Objective: Please copy each of the following entries word for word, in the same order.

(Rows on where the targets appear)
========================================
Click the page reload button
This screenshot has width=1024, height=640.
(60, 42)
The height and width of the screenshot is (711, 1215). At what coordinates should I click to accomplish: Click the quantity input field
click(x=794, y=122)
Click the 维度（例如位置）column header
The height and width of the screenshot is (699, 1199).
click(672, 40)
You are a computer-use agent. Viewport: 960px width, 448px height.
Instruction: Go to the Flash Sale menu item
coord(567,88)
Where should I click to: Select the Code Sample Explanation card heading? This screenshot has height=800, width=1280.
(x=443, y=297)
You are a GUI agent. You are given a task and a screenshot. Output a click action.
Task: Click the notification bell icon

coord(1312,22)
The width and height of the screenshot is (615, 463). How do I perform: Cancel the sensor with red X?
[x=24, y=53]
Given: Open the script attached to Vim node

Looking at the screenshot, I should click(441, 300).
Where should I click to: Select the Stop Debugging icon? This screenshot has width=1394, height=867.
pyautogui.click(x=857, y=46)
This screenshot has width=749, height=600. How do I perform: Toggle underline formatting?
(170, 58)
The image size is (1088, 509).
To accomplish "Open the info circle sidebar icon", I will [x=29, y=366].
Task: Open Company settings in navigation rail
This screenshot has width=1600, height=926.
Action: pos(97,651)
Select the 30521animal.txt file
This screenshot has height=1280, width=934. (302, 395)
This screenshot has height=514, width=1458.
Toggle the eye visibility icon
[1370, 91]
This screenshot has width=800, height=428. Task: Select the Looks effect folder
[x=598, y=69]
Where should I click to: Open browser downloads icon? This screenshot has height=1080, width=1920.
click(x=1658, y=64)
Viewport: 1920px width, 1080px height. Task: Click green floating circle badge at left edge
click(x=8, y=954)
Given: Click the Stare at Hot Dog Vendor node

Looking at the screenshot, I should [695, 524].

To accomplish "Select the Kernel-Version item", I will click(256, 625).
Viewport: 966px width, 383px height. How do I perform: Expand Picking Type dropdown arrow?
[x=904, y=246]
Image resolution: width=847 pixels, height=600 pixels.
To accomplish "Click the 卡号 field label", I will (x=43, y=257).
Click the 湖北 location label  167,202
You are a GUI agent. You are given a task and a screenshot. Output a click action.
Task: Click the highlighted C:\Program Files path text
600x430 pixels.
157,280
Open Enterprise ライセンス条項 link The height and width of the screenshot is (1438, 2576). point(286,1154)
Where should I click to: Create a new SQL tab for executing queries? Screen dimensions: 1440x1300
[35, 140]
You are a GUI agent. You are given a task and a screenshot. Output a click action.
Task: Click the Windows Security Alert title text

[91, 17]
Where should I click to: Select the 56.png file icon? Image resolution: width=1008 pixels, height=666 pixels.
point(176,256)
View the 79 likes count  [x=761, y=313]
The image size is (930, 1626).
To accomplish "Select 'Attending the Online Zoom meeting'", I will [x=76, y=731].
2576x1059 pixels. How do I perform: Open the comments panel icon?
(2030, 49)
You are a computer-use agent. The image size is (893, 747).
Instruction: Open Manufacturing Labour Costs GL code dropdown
========================================
Task response:
Click the page reload button
This screenshot has width=1024, height=640.
(60, 42)
The height and width of the screenshot is (711, 1215). At what coordinates should I click to accomplish: Click the quantity input field
click(x=794, y=122)
Click the 维度（例如位置）column header
The height and width of the screenshot is (699, 1199).
click(672, 40)
You are a computer-use agent. Viewport: 960px width, 448px height.
Instruction: Go to the Flash Sale menu item
coord(567,88)
Where should I click to: Select the Code Sample Explanation card heading? This screenshot has height=800, width=1280.
(x=443, y=297)
You are a GUI agent. You are given a task and a screenshot. Output a click action.
Task: Click the notification bell icon

coord(1312,22)
The width and height of the screenshot is (615, 463). How do I perform: Cancel the sensor with red X?
[x=24, y=53]
Given: Open the script attached to Vim node

Looking at the screenshot, I should click(441, 300).
Where should I click to: Select the Stop Debugging icon? This screenshot has width=1394, height=867.
pyautogui.click(x=857, y=46)
This screenshot has width=749, height=600. How do I perform: Toggle underline formatting?
(170, 58)
The image size is (1088, 509).
To accomplish "Open the info circle sidebar icon", I will [x=29, y=366].
Task: Open Company settings in navigation rail
This screenshot has width=1600, height=926.
Action: pos(97,651)
Select the 30521animal.txt file
This screenshot has height=1280, width=934. (302, 395)
This screenshot has height=514, width=1458.
Toggle the eye visibility icon
[1370, 91]
This screenshot has width=800, height=428. Task: Select the Looks effect folder
[x=598, y=69]
Where should I click to: Open browser downloads icon? This screenshot has height=1080, width=1920.
click(x=1658, y=64)
Viewport: 1920px width, 1080px height. Task: Click green floating circle badge at left edge
click(x=8, y=954)
Given: Click the Stare at Hot Dog Vendor node

Looking at the screenshot, I should [695, 524].

To accomplish "Select the Kernel-Version item", I will click(256, 625).
Viewport: 966px width, 383px height. How do I perform: Expand Picking Type dropdown arrow?
[x=904, y=246]
Image resolution: width=847 pixels, height=600 pixels.
To accomplish "Click the 卡号 field label", I will (x=43, y=257).
Click the 湖北 location label  167,202
You are a GUI agent. You are given a task and a screenshot. Output a click action.
Task: Click the highlighted C:\Program Files path text
600x430 pixels.
157,280
Open Enterprise ライセンス条項 link The height and width of the screenshot is (1438, 2576). point(286,1154)
Where should I click to: Create a new SQL tab for executing queries? Screen dimensions: 1440x1300
[35, 140]
You are a GUI agent. You are given a task and a screenshot. Output a click action.
Task: Click the Windows Security Alert title text

[91, 17]
Where should I click to: Select the 56.png file icon? Image resolution: width=1008 pixels, height=666 pixels.
point(176,256)
View the 79 likes count  [x=761, y=313]
The image size is (930, 1626).
To accomplish "Select 'Attending the Online Zoom meeting'", I will [x=76, y=731].
2576x1059 pixels. How do I perform: Open the comments panel icon?
(2030, 49)
You are a computer-use agent. The image size is (893, 747).
Instruction: Open Manufacturing Labour Costs GL code dropdown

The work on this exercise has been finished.